Es bonito recordar situaciones, de cosas que en
nuestra infancia eran diarias y casi generalizadas.
Los que ya rondan o hemos pasado la sexta decena de vida y tuvimos la suerte de haber podido disfrutar
de una infancia en algún pueblo, recordaremos algunas si no todas estas situaciones sobre las que voy a reflexionar.
Casi siempre, estos casos se daban en la llamada “casa
de la abuela”, esa extensa casa que solía tener un primer patio dedicado
a las macetas y su cuidado y un segundo patio que daba para tener una pocilga o cochinera, donde engordar
a un lechón para la época de la matanza,
un gallinero en el que unas pocas gallinas con un gallo, nos surtían de los huevos que fritos con ajitos acompañarían, a esas humildes
y sabrosísimas patatas del huerto,
propio o bien del de algún vecino y unos pimientos
también fritos y colocados sobre trozos de hogaza de ese pan casero que aguantaba tres o cuatro días sin apenas ponerse duro.

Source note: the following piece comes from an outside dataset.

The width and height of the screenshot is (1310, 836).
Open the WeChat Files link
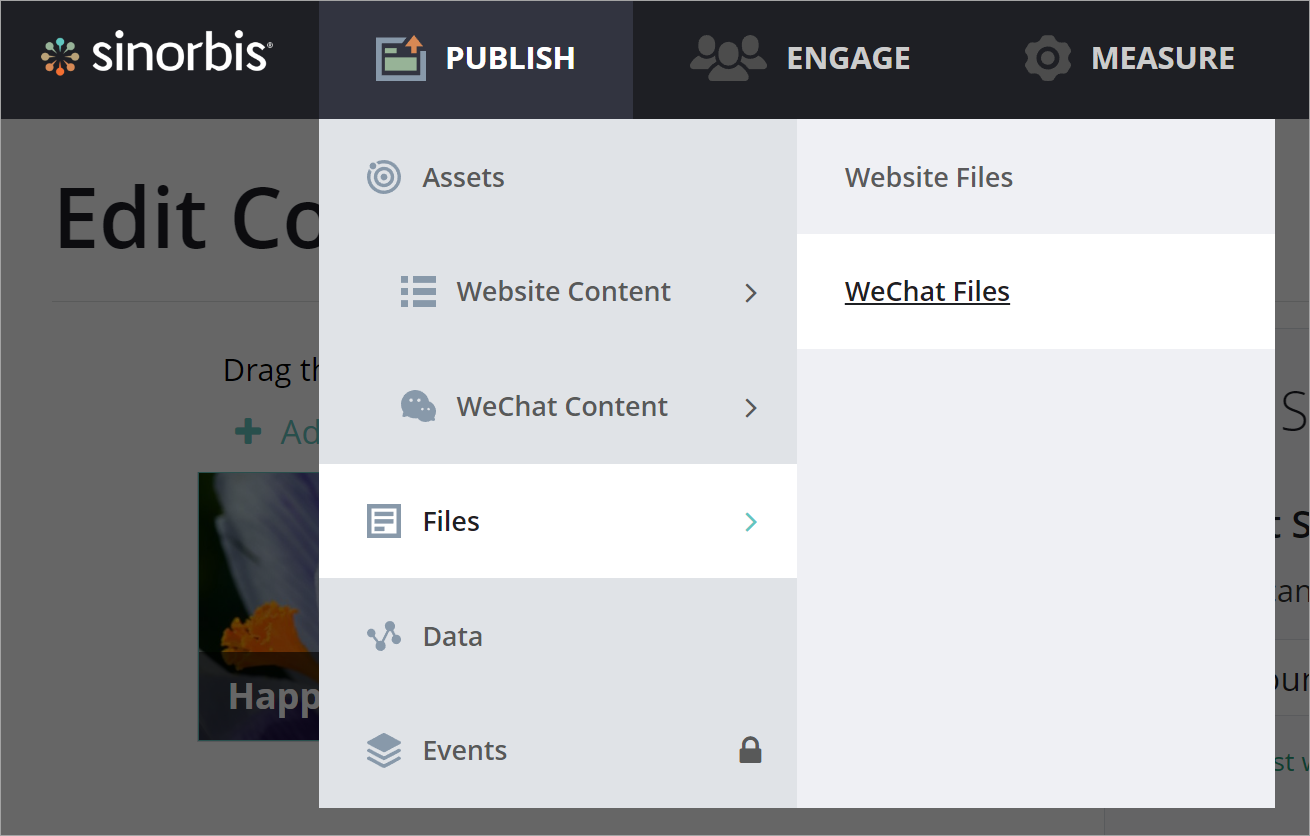927,291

Quedaba también una zona (solía ser la zona de la solana del
patio) para colocar en ella, el típico
barreño de zinc, digno sustituto del lebrillo gigante de barro,
a medio llenar de agua y que desde por la mañana, comenzaba a apropiarse de grados centígrados solares para
que, llegada una determinada hora, sirviera a modo de bañera para la casa, en la que no había aún ni agua
corriente, ni mucho menos lo que hoy llamamos cuarto de baño o de aseo, por lo
que a veces, junto al gallinero, solía salirse a hacer las llamadas “necesidades”
aunque de la misma época, la querida “escupidera”(mejor llamada orinal) impidió más de
un paseo al segundo patio en horas intempestivas.
En fin, solo son recuerdos de momentos de vida, que
quedan en la mente archivados para siempre.